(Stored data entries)
[Start of section]

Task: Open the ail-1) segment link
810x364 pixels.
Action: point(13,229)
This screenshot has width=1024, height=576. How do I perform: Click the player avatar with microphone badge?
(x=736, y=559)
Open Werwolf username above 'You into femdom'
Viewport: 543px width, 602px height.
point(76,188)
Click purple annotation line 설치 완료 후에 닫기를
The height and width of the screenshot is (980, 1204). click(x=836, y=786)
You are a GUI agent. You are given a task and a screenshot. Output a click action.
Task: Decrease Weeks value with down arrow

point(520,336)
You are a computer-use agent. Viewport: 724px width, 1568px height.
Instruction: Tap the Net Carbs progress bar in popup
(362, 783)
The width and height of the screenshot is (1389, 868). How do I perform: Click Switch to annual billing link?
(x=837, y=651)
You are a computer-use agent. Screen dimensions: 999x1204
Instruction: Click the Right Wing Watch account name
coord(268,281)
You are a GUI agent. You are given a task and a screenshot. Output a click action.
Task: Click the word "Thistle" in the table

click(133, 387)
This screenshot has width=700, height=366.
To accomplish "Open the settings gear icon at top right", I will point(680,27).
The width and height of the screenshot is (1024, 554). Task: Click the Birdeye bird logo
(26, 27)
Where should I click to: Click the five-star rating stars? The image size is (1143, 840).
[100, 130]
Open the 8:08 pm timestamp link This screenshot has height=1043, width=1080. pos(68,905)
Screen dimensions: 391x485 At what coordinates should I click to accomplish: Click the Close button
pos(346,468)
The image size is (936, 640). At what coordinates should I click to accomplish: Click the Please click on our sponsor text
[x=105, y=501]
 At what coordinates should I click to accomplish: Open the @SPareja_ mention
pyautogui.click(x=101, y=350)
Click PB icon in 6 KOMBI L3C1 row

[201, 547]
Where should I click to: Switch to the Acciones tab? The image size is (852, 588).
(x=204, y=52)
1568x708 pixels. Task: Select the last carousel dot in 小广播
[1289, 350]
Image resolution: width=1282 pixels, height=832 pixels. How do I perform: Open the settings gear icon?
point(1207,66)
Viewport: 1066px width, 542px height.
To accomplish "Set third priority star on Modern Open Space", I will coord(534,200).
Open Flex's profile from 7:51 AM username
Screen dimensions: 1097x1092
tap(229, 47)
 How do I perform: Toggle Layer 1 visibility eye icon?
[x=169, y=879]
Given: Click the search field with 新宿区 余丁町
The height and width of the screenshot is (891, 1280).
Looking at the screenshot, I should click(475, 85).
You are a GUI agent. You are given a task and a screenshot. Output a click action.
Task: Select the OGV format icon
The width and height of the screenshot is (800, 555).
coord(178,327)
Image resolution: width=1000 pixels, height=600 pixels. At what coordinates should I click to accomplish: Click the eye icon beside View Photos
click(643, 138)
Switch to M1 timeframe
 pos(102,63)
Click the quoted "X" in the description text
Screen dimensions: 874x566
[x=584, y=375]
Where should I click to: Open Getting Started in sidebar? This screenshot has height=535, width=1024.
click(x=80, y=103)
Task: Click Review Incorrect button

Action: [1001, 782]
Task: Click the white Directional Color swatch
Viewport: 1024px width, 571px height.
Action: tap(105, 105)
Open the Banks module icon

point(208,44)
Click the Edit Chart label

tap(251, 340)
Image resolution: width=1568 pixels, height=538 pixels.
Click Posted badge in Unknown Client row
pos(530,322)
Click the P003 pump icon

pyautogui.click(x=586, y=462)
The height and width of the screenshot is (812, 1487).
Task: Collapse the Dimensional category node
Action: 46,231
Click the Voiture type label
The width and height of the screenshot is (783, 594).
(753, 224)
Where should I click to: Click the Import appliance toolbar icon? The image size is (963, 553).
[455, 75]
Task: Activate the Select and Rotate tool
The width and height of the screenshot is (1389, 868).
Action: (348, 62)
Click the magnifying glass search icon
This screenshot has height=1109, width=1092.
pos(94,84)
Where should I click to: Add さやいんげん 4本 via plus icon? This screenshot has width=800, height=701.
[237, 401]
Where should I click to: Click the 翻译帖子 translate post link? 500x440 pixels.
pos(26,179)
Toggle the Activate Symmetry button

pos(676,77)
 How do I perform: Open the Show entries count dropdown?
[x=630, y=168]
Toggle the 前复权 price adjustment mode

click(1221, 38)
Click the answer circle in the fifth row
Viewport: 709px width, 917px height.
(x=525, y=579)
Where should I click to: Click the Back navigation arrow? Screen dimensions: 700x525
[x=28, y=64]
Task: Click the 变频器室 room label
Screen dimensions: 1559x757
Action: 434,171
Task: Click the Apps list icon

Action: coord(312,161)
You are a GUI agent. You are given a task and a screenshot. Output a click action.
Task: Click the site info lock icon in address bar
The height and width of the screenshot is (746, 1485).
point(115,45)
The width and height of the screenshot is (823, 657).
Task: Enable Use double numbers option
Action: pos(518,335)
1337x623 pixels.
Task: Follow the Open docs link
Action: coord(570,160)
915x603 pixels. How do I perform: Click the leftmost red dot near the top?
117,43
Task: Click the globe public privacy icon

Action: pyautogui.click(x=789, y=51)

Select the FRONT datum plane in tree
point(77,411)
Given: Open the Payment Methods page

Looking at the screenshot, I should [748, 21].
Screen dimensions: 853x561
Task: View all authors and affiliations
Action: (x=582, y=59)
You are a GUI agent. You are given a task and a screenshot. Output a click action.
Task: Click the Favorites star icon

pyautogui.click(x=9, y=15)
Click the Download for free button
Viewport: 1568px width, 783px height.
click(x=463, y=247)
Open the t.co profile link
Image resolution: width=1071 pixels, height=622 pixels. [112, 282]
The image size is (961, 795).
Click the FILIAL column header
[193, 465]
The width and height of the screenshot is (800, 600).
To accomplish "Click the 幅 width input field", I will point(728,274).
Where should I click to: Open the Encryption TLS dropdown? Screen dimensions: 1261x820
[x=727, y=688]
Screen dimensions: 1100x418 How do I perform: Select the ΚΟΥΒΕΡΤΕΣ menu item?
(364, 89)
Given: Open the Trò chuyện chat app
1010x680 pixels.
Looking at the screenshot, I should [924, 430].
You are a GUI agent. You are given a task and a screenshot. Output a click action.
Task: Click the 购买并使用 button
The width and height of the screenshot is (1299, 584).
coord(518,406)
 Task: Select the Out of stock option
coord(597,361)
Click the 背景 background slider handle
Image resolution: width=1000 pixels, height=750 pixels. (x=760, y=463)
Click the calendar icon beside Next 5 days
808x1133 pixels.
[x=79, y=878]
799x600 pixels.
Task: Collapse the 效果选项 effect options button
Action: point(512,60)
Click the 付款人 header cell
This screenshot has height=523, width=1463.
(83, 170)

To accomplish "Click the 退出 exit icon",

[End of section]

- [TASK REQUIREMENTS]
Restate each record above exactly, leaving nothing out.

- [ANSWER]
Task: Open the ail-1) segment link
810x364 pixels.
Action: point(13,229)
This screenshot has width=1024, height=576. How do I perform: Click the player avatar with microphone badge?
(x=736, y=559)
Open Werwolf username above 'You into femdom'
Viewport: 543px width, 602px height.
point(76,188)
Click purple annotation line 설치 완료 후에 닫기를
The height and width of the screenshot is (980, 1204). click(x=836, y=786)
You are a GUI agent. You are given a task and a screenshot. Output a click action.
Task: Decrease Weeks value with down arrow

point(520,336)
You are a computer-use agent. Viewport: 724px width, 1568px height.
Instruction: Tap the Net Carbs progress bar in popup
(362, 783)
The width and height of the screenshot is (1389, 868). How do I perform: Click Switch to annual billing link?
(x=837, y=651)
You are a computer-use agent. Screen dimensions: 999x1204
Instruction: Click the Right Wing Watch account name
coord(268,281)
You are a GUI agent. You are given a task and a screenshot. Output a click action.
Task: Click the word "Thistle" in the table

click(133, 387)
This screenshot has width=700, height=366.
To accomplish "Open the settings gear icon at top right", I will point(680,27).
The width and height of the screenshot is (1024, 554). Task: Click the Birdeye bird logo
(26, 27)
Where should I click to: Click the five-star rating stars? The image size is (1143, 840).
[100, 130]
Open the 8:08 pm timestamp link This screenshot has height=1043, width=1080. pos(68,905)
Screen dimensions: 391x485 At what coordinates should I click to accomplish: Click the Close button
pos(346,468)
The image size is (936, 640). At what coordinates should I click to accomplish: Click the Please click on our sponsor text
[x=105, y=501]
 At what coordinates should I click to accomplish: Open the @SPareja_ mention
pyautogui.click(x=101, y=350)
Click PB icon in 6 KOMBI L3C1 row

[201, 547]
Where should I click to: Switch to the Acciones tab? The image size is (852, 588).
(x=204, y=52)
1568x708 pixels. Task: Select the last carousel dot in 小广播
[1289, 350]
Image resolution: width=1282 pixels, height=832 pixels. How do I perform: Open the settings gear icon?
point(1207,66)
Viewport: 1066px width, 542px height.
To accomplish "Set third priority star on Modern Open Space", I will coord(534,200).
Open Flex's profile from 7:51 AM username
Screen dimensions: 1097x1092
tap(229, 47)
 How do I perform: Toggle Layer 1 visibility eye icon?
[x=169, y=879]
Given: Click the search field with 新宿区 余丁町
The height and width of the screenshot is (891, 1280).
Looking at the screenshot, I should click(475, 85).
You are a GUI agent. You are given a task and a screenshot. Output a click action.
Task: Select the OGV format icon
The width and height of the screenshot is (800, 555).
coord(178,327)
Image resolution: width=1000 pixels, height=600 pixels. At what coordinates should I click to accomplish: Click the eye icon beside View Photos
click(643, 138)
Switch to M1 timeframe
 pos(102,63)
Click the quoted "X" in the description text
Screen dimensions: 874x566
[x=584, y=375]
Where should I click to: Open Getting Started in sidebar? This screenshot has height=535, width=1024.
click(x=80, y=103)
Task: Click Review Incorrect button

Action: [1001, 782]
Task: Click the white Directional Color swatch
Viewport: 1024px width, 571px height.
Action: tap(105, 105)
Open the Banks module icon

point(208,44)
Click the Edit Chart label

tap(251, 340)
Image resolution: width=1568 pixels, height=538 pixels.
Click Posted badge in Unknown Client row
pos(530,322)
Click the P003 pump icon

pyautogui.click(x=586, y=462)
The height and width of the screenshot is (812, 1487).
Task: Collapse the Dimensional category node
Action: 46,231
Click the Voiture type label
The width and height of the screenshot is (783, 594).
(753, 224)
Where should I click to: Click the Import appliance toolbar icon? The image size is (963, 553).
[455, 75]
Task: Activate the Select and Rotate tool
The width and height of the screenshot is (1389, 868).
Action: (348, 62)
Click the magnifying glass search icon
This screenshot has height=1109, width=1092.
pos(94,84)
Where should I click to: Add さやいんげん 4本 via plus icon? This screenshot has width=800, height=701.
[237, 401]
Where should I click to: Click the 翻译帖子 translate post link? 500x440 pixels.
pos(26,179)
Toggle the Activate Symmetry button

pos(676,77)
 How do I perform: Open the Show entries count dropdown?
[x=630, y=168]
Toggle the 前复权 price adjustment mode

click(1221, 38)
Click the answer circle in the fifth row
Viewport: 709px width, 917px height.
(x=525, y=579)
Where should I click to: Click the Back navigation arrow? Screen dimensions: 700x525
[x=28, y=64]
Task: Click the 变频器室 room label
Screen dimensions: 1559x757
Action: 434,171
Task: Click the Apps list icon

Action: coord(312,161)
You are a GUI agent. You are given a task and a screenshot. Output a click action.
Task: Click the site info lock icon in address bar
The height and width of the screenshot is (746, 1485).
point(115,45)
The width and height of the screenshot is (823, 657).
Task: Enable Use double numbers option
Action: pos(518,335)
1337x623 pixels.
Task: Follow the Open docs link
Action: coord(570,160)
915x603 pixels. How do I perform: Click the leftmost red dot near the top?
117,43
Task: Click the globe public privacy icon

Action: pyautogui.click(x=789, y=51)

Select the FRONT datum plane in tree
point(77,411)
Given: Open the Payment Methods page

Looking at the screenshot, I should [748, 21].
Screen dimensions: 853x561
Task: View all authors and affiliations
Action: (x=582, y=59)
You are a GUI agent. You are given a task and a screenshot. Output a click action.
Task: Click the Favorites star icon

pyautogui.click(x=9, y=15)
Click the Download for free button
Viewport: 1568px width, 783px height.
click(x=463, y=247)
Open the t.co profile link
Image resolution: width=1071 pixels, height=622 pixels. [112, 282]
The image size is (961, 795).
Click the FILIAL column header
[193, 465]
The width and height of the screenshot is (800, 600).
To accomplish "Click the 幅 width input field", I will point(728,274).
Where should I click to: Open the Encryption TLS dropdown? Screen dimensions: 1261x820
[x=727, y=688]
Screen dimensions: 1100x418 How do I perform: Select the ΚΟΥΒΕΡΤΕΣ menu item?
(364, 89)
Given: Open the Trò chuyện chat app
1010x680 pixels.
Looking at the screenshot, I should [924, 430].
You are a GUI agent. You are given a task and a screenshot. Output a click action.
Task: Click the 购买并使用 button
The width and height of the screenshot is (1299, 584).
coord(518,406)
 Task: Select the Out of stock option
coord(597,361)
Click the 背景 background slider handle
Image resolution: width=1000 pixels, height=750 pixels. (x=760, y=463)
Click the calendar icon beside Next 5 days
808x1133 pixels.
[x=79, y=878]
799x600 pixels.
Task: Collapse the 效果选项 effect options button
Action: point(512,60)
Click the 付款人 header cell
This screenshot has height=523, width=1463.
(83, 170)

To accomplish "Click the 退出 exit icon",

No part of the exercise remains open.